Work task: Give a count of the lines below that have the string "Switch" in them, with no other words.

Exercise materials:
------------
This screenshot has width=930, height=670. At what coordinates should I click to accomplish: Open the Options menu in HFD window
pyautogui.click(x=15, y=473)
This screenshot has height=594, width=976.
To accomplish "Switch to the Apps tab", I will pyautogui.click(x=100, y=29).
------------
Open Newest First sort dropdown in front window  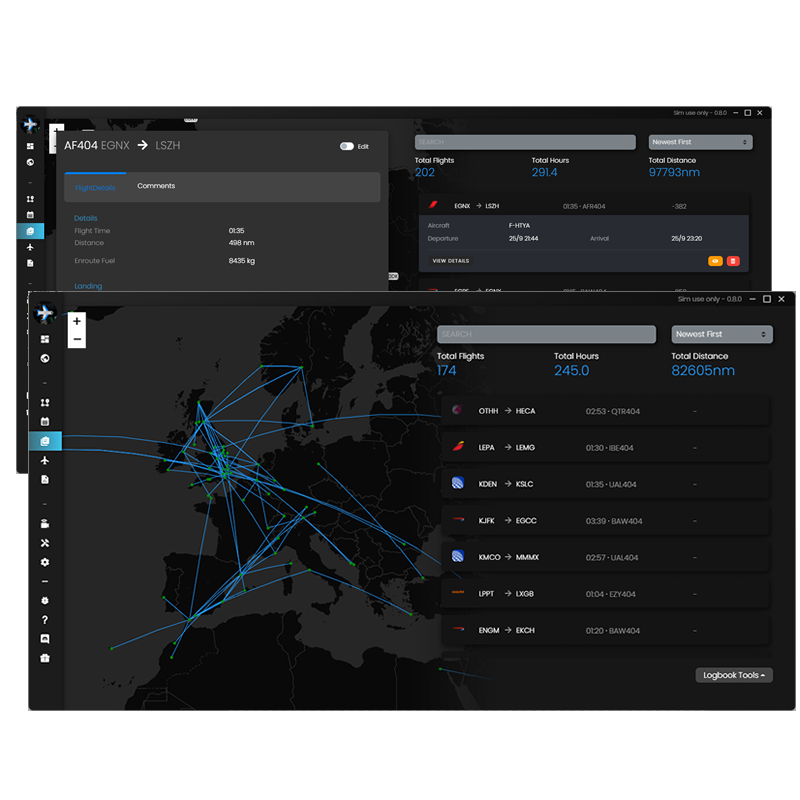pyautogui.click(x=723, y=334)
------------
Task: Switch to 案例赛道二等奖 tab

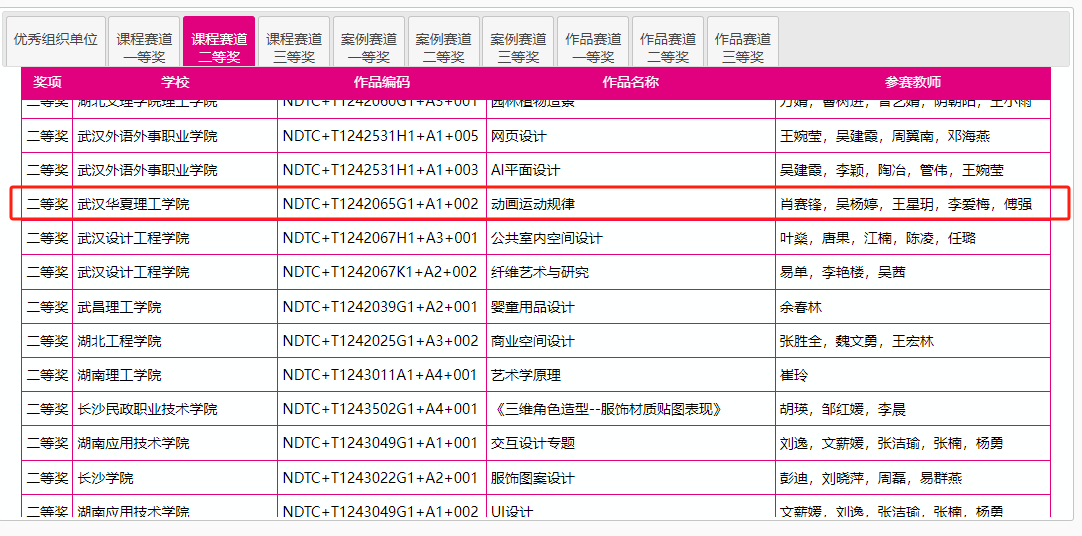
------------
Exercise solution: 2